Skontaktowaliśmy się z Arkadiuszem Boniewskim, dyrektorem Toruńskiego Przedsiębiorstwa Przemysłu Drzewnego. Zapytaliśmy, dlaczego pracownicy z zakładu w Warlubiu zarobili mniej i czy będzie im to wyró- wnane, a także czy sytuacja w Warlubiu jest tak trudna, że pracownicy tego zakładu powinni się obawiać zwolnień?
Dyrektor odpowiedział tylko tyle: - Ujemny wynik finansowy przedsiębiorstwa spowodował wypłacenie wynagrodzeń w terminie, lecz bez premii. Dodatkowo pracownicy otrzymali dodatkowe świadczenia z Zakładowego Funduszu Świadczeń Socjalnych.

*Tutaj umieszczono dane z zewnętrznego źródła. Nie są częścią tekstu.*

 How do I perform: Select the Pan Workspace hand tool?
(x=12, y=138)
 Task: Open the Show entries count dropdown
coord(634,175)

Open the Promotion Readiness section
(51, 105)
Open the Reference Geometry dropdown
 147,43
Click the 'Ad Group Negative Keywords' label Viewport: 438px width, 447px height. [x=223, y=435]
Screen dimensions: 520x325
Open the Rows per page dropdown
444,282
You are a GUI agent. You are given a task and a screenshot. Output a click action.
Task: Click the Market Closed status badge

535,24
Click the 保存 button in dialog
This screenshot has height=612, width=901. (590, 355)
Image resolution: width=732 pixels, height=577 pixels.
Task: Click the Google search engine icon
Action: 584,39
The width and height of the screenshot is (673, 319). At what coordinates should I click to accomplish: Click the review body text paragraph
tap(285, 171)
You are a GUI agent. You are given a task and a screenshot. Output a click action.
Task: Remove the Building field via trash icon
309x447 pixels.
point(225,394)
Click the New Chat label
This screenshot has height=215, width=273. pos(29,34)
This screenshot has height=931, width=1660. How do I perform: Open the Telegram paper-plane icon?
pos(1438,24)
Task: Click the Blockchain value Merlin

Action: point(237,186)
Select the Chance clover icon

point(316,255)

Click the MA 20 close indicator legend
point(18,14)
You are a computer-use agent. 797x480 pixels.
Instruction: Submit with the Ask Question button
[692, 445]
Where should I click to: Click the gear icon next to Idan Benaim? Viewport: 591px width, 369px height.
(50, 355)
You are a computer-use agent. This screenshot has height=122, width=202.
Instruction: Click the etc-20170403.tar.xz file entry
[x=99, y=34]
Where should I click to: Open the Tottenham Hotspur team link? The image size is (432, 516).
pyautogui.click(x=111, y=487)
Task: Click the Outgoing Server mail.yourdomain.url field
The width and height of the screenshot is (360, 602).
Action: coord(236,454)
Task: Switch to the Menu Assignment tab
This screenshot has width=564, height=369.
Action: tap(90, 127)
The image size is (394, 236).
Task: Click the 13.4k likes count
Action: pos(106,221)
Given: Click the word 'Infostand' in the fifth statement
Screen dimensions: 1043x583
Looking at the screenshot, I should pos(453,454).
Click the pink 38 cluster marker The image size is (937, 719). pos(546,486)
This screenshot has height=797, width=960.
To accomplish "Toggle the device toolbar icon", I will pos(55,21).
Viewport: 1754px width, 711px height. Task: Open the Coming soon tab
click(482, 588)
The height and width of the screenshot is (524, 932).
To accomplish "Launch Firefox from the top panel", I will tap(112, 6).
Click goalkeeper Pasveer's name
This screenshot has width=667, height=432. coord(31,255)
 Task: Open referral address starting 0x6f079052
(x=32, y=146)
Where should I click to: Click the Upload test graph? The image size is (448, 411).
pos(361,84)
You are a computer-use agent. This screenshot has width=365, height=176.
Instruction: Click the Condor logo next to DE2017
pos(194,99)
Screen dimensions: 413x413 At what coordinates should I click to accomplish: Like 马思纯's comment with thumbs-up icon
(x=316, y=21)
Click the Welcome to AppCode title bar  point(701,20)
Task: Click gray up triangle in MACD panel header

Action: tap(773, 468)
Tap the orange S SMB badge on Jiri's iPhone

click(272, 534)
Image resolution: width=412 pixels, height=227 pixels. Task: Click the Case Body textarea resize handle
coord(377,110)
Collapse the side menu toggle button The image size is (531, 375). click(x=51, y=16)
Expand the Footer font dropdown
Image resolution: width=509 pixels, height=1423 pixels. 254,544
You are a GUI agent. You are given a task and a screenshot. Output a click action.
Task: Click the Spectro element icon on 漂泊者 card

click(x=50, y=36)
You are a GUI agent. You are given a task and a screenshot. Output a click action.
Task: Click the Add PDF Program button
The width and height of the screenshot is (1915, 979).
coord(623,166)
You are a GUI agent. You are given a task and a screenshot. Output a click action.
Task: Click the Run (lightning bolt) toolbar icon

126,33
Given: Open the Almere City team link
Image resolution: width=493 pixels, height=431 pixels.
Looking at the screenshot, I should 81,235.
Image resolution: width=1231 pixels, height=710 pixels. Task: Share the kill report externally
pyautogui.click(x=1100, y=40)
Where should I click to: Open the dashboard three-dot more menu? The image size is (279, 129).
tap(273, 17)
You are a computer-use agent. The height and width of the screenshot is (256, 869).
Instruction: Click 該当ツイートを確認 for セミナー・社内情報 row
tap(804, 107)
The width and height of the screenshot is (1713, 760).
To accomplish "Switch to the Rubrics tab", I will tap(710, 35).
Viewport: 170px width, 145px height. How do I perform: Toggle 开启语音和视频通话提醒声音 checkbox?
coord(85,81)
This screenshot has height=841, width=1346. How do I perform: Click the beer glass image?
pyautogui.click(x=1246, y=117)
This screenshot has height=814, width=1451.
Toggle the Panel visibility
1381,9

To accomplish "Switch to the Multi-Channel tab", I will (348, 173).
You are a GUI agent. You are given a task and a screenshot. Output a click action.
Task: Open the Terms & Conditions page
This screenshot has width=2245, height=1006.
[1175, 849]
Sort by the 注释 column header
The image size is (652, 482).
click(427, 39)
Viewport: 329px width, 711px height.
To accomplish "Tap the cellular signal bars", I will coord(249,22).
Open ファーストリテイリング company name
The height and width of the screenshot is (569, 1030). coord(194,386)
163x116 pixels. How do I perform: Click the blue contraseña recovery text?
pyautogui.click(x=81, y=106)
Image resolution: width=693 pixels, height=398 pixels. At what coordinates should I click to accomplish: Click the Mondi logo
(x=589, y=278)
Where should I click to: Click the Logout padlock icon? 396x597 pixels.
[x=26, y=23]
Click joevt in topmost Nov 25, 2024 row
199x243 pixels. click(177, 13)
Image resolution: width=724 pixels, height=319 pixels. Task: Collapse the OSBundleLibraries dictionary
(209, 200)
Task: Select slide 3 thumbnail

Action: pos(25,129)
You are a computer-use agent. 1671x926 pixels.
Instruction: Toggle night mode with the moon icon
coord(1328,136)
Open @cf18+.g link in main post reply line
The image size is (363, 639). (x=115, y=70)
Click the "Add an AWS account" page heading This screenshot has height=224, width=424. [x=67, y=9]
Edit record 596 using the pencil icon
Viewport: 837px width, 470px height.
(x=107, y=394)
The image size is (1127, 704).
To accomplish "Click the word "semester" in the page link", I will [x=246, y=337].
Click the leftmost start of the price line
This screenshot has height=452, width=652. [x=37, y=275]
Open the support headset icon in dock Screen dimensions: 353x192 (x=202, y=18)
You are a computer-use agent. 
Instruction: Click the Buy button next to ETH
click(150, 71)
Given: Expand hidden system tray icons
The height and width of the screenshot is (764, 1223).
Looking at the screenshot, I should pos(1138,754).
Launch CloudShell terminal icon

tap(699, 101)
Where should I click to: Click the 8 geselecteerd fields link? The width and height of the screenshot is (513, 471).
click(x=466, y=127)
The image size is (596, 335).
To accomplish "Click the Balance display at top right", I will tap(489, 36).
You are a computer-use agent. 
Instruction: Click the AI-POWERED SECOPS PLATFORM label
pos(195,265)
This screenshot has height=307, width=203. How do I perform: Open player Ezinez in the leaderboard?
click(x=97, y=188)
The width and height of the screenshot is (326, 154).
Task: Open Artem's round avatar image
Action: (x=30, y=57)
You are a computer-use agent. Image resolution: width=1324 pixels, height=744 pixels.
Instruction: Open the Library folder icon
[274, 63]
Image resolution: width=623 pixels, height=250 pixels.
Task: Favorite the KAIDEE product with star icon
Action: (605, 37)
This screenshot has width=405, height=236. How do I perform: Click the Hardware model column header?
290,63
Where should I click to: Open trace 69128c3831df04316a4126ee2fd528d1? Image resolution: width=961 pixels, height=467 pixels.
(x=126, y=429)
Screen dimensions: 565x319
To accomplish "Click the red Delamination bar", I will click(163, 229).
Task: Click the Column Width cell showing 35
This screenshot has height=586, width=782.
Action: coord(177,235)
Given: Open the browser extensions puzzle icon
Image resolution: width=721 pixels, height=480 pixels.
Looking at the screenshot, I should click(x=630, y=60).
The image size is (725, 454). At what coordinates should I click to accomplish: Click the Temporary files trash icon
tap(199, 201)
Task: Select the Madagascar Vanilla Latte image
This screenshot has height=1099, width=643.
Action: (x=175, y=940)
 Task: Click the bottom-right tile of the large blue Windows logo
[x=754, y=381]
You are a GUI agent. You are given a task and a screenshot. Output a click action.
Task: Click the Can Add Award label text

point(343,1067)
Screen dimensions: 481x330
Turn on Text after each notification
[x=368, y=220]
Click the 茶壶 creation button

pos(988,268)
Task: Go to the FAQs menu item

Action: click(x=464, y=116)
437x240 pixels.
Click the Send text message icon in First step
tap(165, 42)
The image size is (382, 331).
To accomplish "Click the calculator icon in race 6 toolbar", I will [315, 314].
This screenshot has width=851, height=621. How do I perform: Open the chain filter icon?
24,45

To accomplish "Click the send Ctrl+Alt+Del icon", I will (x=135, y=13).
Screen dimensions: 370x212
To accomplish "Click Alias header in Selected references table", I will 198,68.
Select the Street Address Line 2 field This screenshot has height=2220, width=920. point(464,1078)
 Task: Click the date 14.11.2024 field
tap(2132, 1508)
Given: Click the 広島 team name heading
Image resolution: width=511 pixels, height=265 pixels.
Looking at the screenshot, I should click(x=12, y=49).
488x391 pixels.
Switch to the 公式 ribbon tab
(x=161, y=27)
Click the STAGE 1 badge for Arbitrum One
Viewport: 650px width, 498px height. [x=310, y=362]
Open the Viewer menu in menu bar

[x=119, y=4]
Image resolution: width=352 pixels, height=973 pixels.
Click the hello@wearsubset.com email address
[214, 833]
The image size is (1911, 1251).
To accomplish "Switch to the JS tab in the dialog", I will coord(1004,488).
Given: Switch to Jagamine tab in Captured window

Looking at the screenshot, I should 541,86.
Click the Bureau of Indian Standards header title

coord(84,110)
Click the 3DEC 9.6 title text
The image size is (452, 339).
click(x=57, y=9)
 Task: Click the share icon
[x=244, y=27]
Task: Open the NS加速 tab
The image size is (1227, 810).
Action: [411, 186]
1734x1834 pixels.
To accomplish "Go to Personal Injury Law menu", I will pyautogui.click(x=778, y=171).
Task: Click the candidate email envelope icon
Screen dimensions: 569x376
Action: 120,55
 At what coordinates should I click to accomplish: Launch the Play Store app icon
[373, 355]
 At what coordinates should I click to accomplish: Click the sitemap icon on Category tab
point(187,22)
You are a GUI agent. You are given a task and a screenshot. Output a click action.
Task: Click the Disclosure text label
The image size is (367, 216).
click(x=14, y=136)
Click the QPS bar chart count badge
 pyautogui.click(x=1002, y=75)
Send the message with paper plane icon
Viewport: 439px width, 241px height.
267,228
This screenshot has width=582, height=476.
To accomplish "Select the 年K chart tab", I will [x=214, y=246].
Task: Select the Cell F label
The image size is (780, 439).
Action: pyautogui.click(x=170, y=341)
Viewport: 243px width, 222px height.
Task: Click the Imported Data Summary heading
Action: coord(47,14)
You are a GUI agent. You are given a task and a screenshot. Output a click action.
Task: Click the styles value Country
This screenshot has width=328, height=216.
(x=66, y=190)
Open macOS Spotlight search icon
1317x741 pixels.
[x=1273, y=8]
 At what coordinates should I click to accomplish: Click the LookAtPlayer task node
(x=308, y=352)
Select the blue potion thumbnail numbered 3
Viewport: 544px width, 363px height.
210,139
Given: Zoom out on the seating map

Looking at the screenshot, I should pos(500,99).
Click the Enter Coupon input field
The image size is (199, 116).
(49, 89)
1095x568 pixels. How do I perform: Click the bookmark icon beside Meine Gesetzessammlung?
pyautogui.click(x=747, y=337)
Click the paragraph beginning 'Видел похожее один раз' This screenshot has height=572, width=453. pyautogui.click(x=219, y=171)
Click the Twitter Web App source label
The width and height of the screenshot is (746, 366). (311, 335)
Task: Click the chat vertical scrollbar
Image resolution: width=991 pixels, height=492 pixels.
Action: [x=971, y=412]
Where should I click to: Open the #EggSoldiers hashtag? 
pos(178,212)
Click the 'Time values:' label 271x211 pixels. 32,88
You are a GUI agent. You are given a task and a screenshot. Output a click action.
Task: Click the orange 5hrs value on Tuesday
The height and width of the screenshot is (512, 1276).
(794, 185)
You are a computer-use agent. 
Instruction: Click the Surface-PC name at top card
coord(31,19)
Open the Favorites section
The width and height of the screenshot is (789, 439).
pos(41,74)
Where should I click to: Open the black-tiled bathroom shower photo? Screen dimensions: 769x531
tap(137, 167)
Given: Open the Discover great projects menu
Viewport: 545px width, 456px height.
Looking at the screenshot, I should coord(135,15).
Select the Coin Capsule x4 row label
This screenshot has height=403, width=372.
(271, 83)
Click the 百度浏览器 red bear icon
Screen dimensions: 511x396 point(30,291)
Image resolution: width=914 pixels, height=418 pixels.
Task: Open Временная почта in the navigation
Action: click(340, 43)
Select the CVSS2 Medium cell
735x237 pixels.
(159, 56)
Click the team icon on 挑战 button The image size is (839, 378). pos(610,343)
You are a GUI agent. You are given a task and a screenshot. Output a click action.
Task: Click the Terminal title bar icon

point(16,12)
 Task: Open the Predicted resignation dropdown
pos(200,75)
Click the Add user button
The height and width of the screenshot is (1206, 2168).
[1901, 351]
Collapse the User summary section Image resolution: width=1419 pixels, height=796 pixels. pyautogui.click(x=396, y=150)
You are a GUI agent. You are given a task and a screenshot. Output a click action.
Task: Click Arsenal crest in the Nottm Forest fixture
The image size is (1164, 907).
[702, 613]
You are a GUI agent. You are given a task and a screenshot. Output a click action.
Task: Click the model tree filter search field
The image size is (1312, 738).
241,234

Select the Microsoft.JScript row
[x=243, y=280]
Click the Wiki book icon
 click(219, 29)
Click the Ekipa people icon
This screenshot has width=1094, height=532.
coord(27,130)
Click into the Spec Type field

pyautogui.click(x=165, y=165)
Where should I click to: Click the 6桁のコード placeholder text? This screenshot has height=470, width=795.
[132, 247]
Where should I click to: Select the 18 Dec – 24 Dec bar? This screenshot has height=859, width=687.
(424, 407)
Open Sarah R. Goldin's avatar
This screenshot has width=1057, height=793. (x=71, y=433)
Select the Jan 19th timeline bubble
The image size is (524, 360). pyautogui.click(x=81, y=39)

Zapytaliśmy jeszcze czy ktoś ogarnie trafostację i toalety? Boniewski nie odniósł się do tych pytań, ale pracownicy poinformowali nas, że po rozmowie dyrekcji z „Pomorską” zostały wyznaczone osoby do sprzątania ubikacji, a trafostacja zabezpieczona.